_Material_.

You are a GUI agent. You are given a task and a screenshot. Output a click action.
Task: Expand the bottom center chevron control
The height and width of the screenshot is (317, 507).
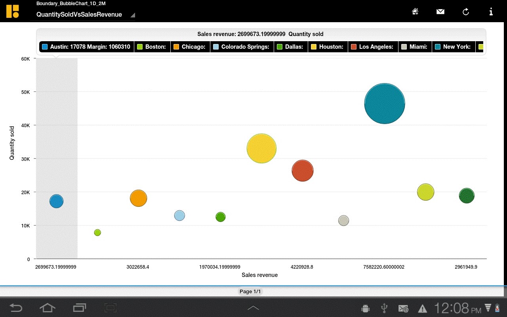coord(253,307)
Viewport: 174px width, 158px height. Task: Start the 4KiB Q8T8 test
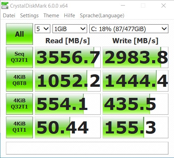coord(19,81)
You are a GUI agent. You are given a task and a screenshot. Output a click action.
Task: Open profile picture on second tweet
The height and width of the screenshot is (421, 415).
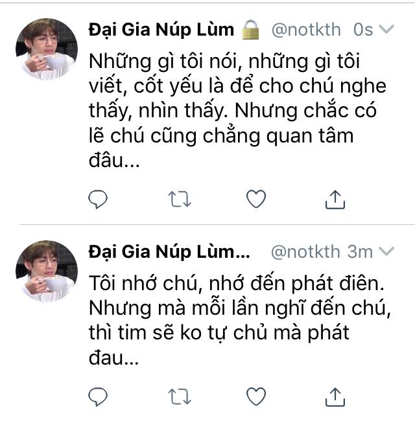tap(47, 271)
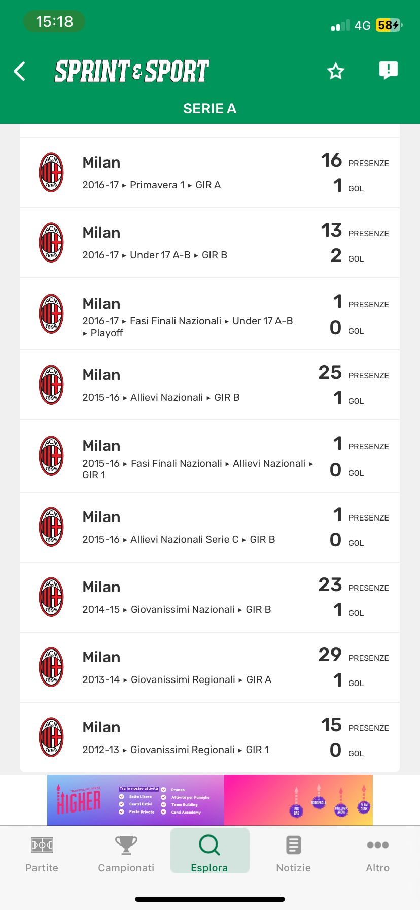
---
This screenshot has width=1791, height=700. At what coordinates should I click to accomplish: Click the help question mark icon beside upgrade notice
* * *
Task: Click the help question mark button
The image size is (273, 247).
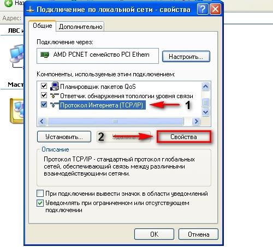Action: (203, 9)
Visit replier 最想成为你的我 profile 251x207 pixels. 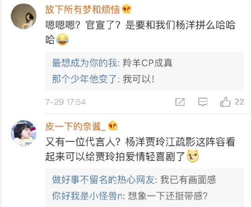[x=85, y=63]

_Task description_. Reproduce, word for word, the entries from the line containing "Viewport: 174px width, 158px" through the line containing "tap(47, 271)", both lines included, and omit the pictures.

_Complete answer_.
Viewport: 174px width, 158px height. Task: Start the 4KiB Q8T8 test
coord(19,81)
You are a GUI agent. You are given a task and a screenshot. Output a click action.
Task: Open profile picture on second tweet
The height and width of the screenshot is (421, 415).
tap(47, 271)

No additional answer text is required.